Falling headfirst into the abyss would be more accurate.

Via: Guardian:

Aesthetically, at any rate, it does feel as if some of our science fiction dystopias are gradually coming true. In an estate near me, George Orwell’s CCTV cameras are actually trained on the residents’ doors and driveways. Ray Bradbury’s wall-sized TVs flicker in small living rooms. Aldous Huxley’s Brave New Labour government pushes through a bill allowing experimentation on embryos and all British citizens will have to carry an expensive ID card with biometric information on it linked in to humming computer databases in anonymous buildings.

There was something extremely familiar to me about this week’s events. The way they closed down the whole of Whitehall for George Bush’s visit reminded me of how, in Havana, they close the main highway every time Fidel Castro crosses from one side of town to the other.

There was also something unpleasant about the way many in the BBC turned the discussion away from the loss of civil liberties in Britain and instead began to present David Davis as an egotistical oddball, pulling a clever stunt simply to spite the leader of his party. Soviet TV attacked dissidents in the same way.
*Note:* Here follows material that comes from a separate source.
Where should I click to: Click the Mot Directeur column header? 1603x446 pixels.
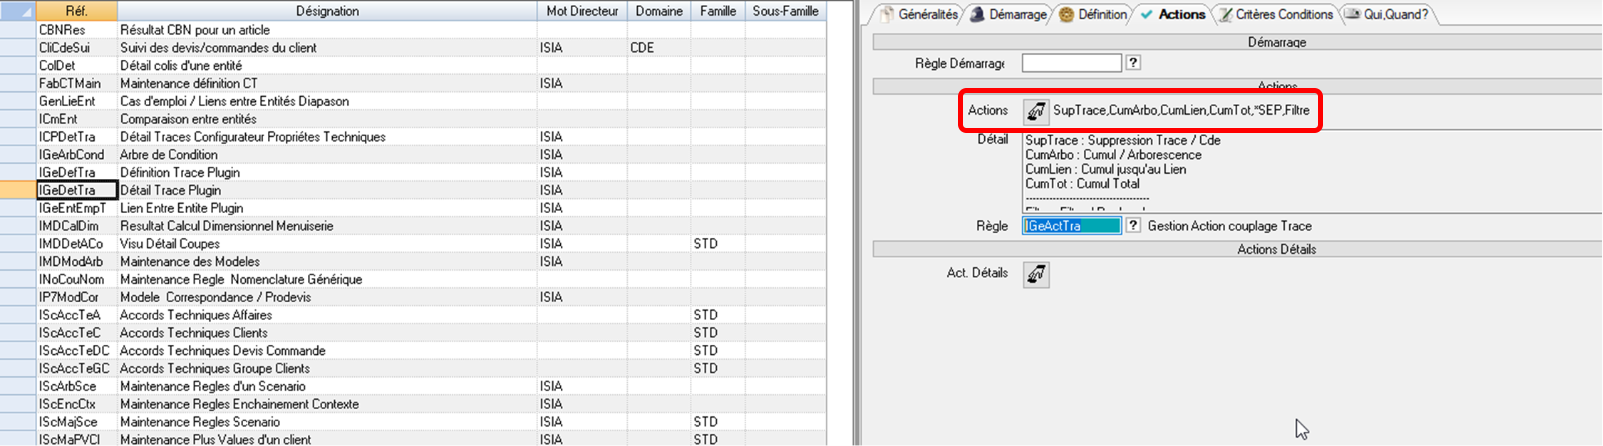[x=582, y=11]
This kind of media character assassination is even more reprehensible because once you destroy a politician’s reputation, you might as well put him down – like a racehorse with a broken leg.

And then, while Labour berates African nations for not adopting Tony Blair’s gold standard for liberal interventionism, Labour itself avoids holding the referendum on Europe it promised.

One gets the feeling that the current crop of neo-monetarist technocrats in power in Britain regard see the whole democratic processes as an irritating stunt, not just David Davis’s upcoming by-election. Certainly Labour politicians show very little respect for the electorate. Any appeal over their heads to the willful and ignorant population probably feels like insufferable interference to them.

So this is the thing. If I, as a citizen, and people like me, don’t agree with the way we are being governed, where do we go to withdraw our consent to be governed? I don’t want to simply switch to the Tories or Liberal Democrats, I want a new contract with my state as a citizen, one that respects my civil liberties.